| Page excerpt |

BEGIN

Supervised Learning of Gene Regulatory Networks

Identifying the entirety of gene regulatory interactions in a biological system offers the possibility to determine the key molecular factors that affect important traits on the level of cells, tissues, and whole organisms. Despite the development of experimental approaches and technologies for identification of direct binding of transcription factors (TFs) to promoter regions of downstream target genes, computational approaches that utilize large compendia of transcriptomics data are still the predominant methods used to predict direct downstream targets of TFs, and thus reconstruct genome-wide gene-regulatory networks (GRNs). These approaches can broadly be categorized into unsupervised and supervised, based on whether data about known, experimentally verified gene-regulatory interactions are used in the process of reconstructing the underlying GRN. Here, we first describe the generic steps of supervised approaches for GRN reconstruction, since they have been recently shown to result in improved accuracy of the resulting networks? We also illustrate how they can be used with data from model organisms to obtain more accurate prediction of gene regulatory interactions. © 2020 The Authors.

Basic Protocol 1 : Construction of features used in supervised learning of gene regulatory interactions

Basic Protocol 2 : Learning the non-interacting TF-gene pairs

Basic Protocol 3 : Learning a classifier for gene regulatory interactions

A genome-wide gene regulatory network (GRN) consists of all transcription factor (TF)–target gene interactions that take place in a biological system. Variation in responsiveness of a target gene to a TF, due to genetic variation, change in the environment, or a combination thereof, can affect target-gene expression. Therefore, computational predictions of TF–target gene interactions based on gene expression (i.e., transcriptomics) data are well established and widely used in modern systems biology (Haury, Mordelet, Vera-Licona, & Vert, 2012; Huynh-Thu, Irrthum, Wehenkel, & Geurts, 2009; Marbach et al., 2012; Margolin et al., 2006; Meyer, Kontos, Lafitte, & Bontempi, 2007; Mordelet & Vert 2008; Petralia, Wang, Yang, & Tu, 2015).

END

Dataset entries

BEGIN

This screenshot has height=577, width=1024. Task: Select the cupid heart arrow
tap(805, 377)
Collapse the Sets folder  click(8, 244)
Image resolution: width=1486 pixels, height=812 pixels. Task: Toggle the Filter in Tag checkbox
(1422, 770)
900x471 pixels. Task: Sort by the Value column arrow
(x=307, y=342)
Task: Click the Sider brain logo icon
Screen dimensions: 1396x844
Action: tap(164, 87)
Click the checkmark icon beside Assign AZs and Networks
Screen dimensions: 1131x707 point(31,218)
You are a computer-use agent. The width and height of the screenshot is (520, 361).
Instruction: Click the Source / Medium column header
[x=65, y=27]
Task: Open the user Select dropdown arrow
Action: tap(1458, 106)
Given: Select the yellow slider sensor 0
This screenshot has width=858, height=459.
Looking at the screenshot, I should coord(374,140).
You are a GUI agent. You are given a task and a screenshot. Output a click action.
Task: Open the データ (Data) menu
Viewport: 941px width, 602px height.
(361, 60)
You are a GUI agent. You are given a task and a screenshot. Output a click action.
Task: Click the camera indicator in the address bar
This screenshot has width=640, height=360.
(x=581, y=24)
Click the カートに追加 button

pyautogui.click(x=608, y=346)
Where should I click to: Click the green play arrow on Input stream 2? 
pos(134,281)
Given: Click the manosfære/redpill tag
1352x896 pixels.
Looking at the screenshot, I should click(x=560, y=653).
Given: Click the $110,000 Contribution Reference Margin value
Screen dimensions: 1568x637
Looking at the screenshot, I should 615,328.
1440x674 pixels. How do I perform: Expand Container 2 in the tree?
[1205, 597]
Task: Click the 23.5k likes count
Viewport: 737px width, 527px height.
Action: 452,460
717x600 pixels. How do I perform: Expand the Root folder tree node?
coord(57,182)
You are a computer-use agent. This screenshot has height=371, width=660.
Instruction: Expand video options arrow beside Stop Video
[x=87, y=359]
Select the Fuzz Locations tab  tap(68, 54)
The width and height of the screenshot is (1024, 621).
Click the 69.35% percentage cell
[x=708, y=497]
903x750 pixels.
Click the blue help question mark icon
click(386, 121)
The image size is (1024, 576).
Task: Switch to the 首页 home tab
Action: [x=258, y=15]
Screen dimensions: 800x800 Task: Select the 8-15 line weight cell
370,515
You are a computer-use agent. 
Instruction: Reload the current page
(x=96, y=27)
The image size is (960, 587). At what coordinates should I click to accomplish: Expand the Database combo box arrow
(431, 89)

END

| About this exercise |
Please resume the text on supervised learning of gene regulatory networks, starting right after its final sentence.

| Answer to this problem |
The existing approaches for reconstruction of gene regulatory interactions based on transcriptomics data can be grouped into two categories, i.e., unsupervised and supervised (Maetschke, Madhamshettiwar, Davis, & Ragan, 2014). Unsupervised approaches are most prominently used due to the relatively simple formulation—they rely on application of statistical approaches that make use of the transcriptomics data and thresholding techniques (Omranian, Eloundou-Mbebi, Mueller-Roeber, & Nikoloski, 2016), without consideration of the accumulated knowledge on experimentally verified gene regulatory interactions (Fig. 1). In contrast, supervised approaches use knowledge of known gene regulatory interactions, in addition to transcriptomics profiles, to predict new gene regulatory interactions. A comprehensive comparative study with synthetic and experimentally obtained transcriptomics data sets has indicated the superiority of supervised over unsupervised approaches for GRN reconstruction (Maetschke et al., 2014).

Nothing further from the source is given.